## Problem requirements:
Return verbatim the items in the part that opens with the line containing "Task: Click the left" and closes with the line containing "Open the Rendering", both lines included.

----------

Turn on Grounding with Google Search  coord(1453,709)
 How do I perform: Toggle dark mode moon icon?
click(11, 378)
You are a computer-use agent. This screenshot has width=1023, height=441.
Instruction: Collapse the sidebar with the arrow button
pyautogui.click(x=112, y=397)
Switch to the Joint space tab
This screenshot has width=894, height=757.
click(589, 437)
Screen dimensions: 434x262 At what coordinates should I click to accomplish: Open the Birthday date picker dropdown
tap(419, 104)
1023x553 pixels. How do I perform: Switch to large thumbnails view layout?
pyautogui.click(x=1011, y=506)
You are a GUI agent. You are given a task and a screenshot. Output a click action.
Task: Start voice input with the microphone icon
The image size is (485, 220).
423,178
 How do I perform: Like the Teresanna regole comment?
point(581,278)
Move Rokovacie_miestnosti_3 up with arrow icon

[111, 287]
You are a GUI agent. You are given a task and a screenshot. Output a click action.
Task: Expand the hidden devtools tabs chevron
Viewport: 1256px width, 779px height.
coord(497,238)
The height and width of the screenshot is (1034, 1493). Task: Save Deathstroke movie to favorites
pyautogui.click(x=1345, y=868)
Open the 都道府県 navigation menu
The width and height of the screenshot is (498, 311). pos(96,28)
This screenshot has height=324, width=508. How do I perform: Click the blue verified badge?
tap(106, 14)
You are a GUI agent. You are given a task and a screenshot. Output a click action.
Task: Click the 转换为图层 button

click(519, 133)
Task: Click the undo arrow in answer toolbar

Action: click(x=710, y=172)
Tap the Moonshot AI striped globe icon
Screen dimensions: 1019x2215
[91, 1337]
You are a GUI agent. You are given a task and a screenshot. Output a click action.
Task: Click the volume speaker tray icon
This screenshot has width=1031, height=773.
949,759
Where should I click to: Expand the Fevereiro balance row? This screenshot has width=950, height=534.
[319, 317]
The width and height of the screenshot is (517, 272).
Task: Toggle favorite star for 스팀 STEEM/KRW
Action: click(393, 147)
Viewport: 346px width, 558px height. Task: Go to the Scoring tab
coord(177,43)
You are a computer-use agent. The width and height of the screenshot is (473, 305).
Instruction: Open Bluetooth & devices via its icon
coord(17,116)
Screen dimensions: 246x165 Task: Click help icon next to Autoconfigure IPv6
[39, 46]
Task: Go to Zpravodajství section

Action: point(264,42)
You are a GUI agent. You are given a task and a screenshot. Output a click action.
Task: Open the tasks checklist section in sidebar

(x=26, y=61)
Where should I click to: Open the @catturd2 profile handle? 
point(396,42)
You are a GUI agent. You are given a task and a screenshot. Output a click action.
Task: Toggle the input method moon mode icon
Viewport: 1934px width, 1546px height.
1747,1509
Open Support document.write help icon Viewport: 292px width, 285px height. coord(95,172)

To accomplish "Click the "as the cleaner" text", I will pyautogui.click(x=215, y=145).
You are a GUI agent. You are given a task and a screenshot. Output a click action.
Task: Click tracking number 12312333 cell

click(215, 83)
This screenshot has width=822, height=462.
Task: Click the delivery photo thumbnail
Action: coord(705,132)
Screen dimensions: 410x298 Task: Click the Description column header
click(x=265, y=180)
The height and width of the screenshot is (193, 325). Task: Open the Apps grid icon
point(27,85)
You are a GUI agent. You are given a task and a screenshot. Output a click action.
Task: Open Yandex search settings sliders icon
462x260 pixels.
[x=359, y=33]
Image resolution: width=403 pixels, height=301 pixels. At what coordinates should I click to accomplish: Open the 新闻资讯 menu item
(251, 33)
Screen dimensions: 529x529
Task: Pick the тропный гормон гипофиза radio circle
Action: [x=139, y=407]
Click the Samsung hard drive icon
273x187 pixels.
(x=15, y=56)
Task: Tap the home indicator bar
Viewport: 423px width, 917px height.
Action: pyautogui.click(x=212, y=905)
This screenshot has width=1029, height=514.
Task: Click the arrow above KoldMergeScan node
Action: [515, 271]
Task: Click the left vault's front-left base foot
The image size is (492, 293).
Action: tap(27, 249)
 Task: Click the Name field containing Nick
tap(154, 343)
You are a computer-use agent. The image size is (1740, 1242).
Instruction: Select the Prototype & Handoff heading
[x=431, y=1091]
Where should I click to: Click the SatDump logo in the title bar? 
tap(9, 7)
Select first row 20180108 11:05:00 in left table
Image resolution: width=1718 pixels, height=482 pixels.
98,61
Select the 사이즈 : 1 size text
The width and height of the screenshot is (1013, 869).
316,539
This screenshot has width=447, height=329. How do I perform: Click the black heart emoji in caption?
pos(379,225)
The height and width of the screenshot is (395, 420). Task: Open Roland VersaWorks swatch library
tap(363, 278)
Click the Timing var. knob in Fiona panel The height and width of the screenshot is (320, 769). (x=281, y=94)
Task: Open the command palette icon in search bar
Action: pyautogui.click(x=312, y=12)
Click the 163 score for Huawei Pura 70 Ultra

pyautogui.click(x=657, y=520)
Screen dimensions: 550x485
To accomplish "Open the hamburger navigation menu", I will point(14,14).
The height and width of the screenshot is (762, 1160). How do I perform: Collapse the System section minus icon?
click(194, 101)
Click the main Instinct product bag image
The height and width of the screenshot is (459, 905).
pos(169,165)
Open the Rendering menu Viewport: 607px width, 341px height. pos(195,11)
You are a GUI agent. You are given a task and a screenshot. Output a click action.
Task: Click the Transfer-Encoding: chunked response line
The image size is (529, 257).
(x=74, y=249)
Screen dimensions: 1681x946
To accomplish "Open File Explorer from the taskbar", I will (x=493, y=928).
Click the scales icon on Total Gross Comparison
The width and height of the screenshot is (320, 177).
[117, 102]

----------

## Response to the exercise:
Task: Click the left vault's front-left base foot
The image size is (492, 293).
Action: tap(27, 249)
 Task: Click the Name field containing Nick
tap(154, 343)
You are a computer-use agent. The image size is (1740, 1242).
Instruction: Select the Prototype & Handoff heading
[x=431, y=1091]
Where should I click to: Click the SatDump logo in the title bar? 
tap(9, 7)
Select first row 20180108 11:05:00 in left table
Image resolution: width=1718 pixels, height=482 pixels.
98,61
Select the 사이즈 : 1 size text
The width and height of the screenshot is (1013, 869).
316,539
This screenshot has width=447, height=329. How do I perform: Click the black heart emoji in caption?
pos(379,225)
The height and width of the screenshot is (395, 420). Task: Open Roland VersaWorks swatch library
tap(363, 278)
Click the Timing var. knob in Fiona panel The height and width of the screenshot is (320, 769). (x=281, y=94)
Task: Open the command palette icon in search bar
Action: pyautogui.click(x=312, y=12)
Click the 163 score for Huawei Pura 70 Ultra

pyautogui.click(x=657, y=520)
Screen dimensions: 550x485
To accomplish "Open the hamburger navigation menu", I will point(14,14).
The height and width of the screenshot is (762, 1160). How do I perform: Collapse the System section minus icon?
click(194, 101)
Click the main Instinct product bag image
The height and width of the screenshot is (459, 905).
pos(169,165)
Open the Rendering menu Viewport: 607px width, 341px height. pos(195,11)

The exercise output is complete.